En el mundo humano, ubicuidad de la incertidumbre (incertidumbre cognitiva, a la que se suma la incertidumbre sobre los resultados de nuestra acción); y también ubicuidad de los fenómenos de poder.
Partimos de la confusión, del desarraigo, de nuestro tantear en la oscuridad. Y desde ahí, se diría, dos grandes vías:
- o bien lograr uno imponerse mediante persuasión irracional o mediante fuerza frente a los otros, o bien
- tratar de ponernos en claro ayudándonos unos a otros; tratar de crear entre todos un terreno común, un logos común no identificado con ninguna de las personas participantes. Ello supondría, de alguna forma, que emerja una “tercera persona impersonal” dispuesta a abdicar de la dominación.
Lo más importante de la filosofía práctica ¿no consistiría en la renuncia a la dominación?
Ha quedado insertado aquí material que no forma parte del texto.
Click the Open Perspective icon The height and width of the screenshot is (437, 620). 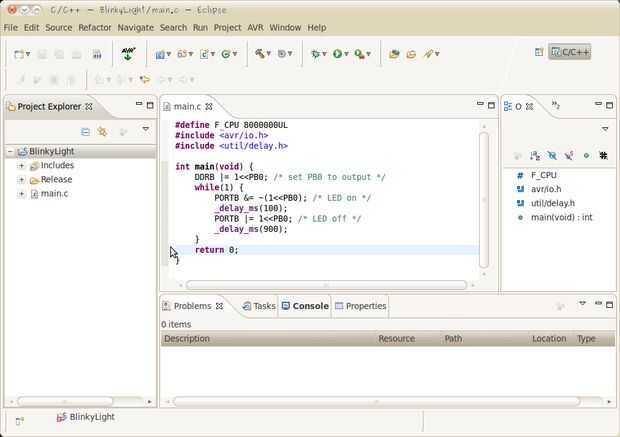coord(539,51)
Pero si admitimos eso ¿no atribuimos al filósofo una aspiración a la santidad?
Renunciar a dominar ahí donde podríamos hacerlo: a quienes así se autocontienen los hemos llamado, en varias culturas y tradiciones, los justos. A eso lo podemos llamar santidad.
Pero ¿qué es la santidad sino la versión religiosa de aquello que, a su manera laica, formuló Sigmund Freud como lo necesario imposible? Psicoanalizar, gobernar, educar; la democracia, la autogestión, la renuncia a la dominación –¿no son todas ellas irrenunciables tareas que podemos situar bajo el signo de lo imposible necesario?